AutoDebias: Automated Framework for Debiasing Text-to-Image Models
- URL: http://arxiv.org/abs/2508.00445v1
- Date: Fri, 01 Aug 2025 09:05:45 GMT
- Title: AutoDebias: Automated Framework for Debiasing Text-to-Image Models
- Authors: Hongyi Cai, Mohammad Mahdinur Rahman, Mingkang Dong, Jie Li, Muxin Pu, Zhili Fang, Yinan Peng, Hanjun Luo, Yang Liu,
- Abstract summary: Text-to-Image (T2I) models generate high-quality images from text prompts but often exhibit unintended social biases.<n>We propose AutoDebias, a framework that automatically identifies and mitigates harmful biases in T2I models without prior knowledge of specific bias types.<n>We evaluate the framework on a benchmark covering over 25 bias scenarios, including challenging cases where multiple biases occur simultaneously.

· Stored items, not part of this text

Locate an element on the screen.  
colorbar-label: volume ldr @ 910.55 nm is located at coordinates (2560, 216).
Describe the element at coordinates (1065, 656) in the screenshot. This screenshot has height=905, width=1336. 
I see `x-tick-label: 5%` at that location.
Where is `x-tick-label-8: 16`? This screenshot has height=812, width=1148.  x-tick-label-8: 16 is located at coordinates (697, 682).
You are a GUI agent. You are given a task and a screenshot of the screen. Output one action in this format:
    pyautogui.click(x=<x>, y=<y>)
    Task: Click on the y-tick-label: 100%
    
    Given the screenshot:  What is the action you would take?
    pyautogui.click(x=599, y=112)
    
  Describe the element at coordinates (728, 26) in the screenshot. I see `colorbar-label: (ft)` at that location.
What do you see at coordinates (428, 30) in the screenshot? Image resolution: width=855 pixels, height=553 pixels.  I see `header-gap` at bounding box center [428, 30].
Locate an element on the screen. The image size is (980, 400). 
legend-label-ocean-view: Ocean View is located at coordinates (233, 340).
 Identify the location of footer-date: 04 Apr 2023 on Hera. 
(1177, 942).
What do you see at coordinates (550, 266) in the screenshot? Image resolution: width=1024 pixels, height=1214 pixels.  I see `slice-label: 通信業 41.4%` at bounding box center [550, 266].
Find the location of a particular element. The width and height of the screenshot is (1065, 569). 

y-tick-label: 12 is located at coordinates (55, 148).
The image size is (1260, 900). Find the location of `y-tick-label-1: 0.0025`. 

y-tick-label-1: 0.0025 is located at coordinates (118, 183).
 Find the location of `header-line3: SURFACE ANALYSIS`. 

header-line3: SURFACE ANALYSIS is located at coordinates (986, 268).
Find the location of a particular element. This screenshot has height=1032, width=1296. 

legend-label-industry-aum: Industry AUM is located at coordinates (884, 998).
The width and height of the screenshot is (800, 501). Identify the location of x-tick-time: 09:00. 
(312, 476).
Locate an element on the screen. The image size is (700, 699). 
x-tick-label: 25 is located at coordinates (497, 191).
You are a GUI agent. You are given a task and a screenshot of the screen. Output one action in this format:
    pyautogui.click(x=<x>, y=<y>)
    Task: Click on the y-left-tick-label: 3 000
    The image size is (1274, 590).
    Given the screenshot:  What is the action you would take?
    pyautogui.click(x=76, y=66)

- Score: 6.581606189725493
- License: http://creativecommons.org/licenses/by-sa/4.0/
- Abstract: Text-to-Image (T2I) models generate high-quality images from text prompts but often exhibit unintended social biases, such as gender or racial stereotypes, even when these attributes are not mentioned. Existing debiasing methods work well for simple or well-known cases but struggle with subtle or overlapping biases. We propose AutoDebias, a framework that automatically identifies and mitigates harmful biases in T2I models without prior knowledge of specific bias types. Specifically, AutoDebias leverages vision-language models to detect biased visual patterns and constructs fairness guides by generating inclusive alternative prompts that reflect balanced representations. These guides drive a CLIP-guided training process that promotes fairer outputs while preserving the original model's image quality and diversity. Unlike existing methods, AutoDebias effectively addresses both subtle stereotypes and multiple interacting biases. We evaluate the framework on a benchmark covering over 25 bias scenarios, including challenging cases where multiple biases occur simultaneously. AutoDebias detects harmful patterns with 91.6% accuracy and reduces biased outputs from 90% to negligible levels, while preserving the visual fidelity of the original model.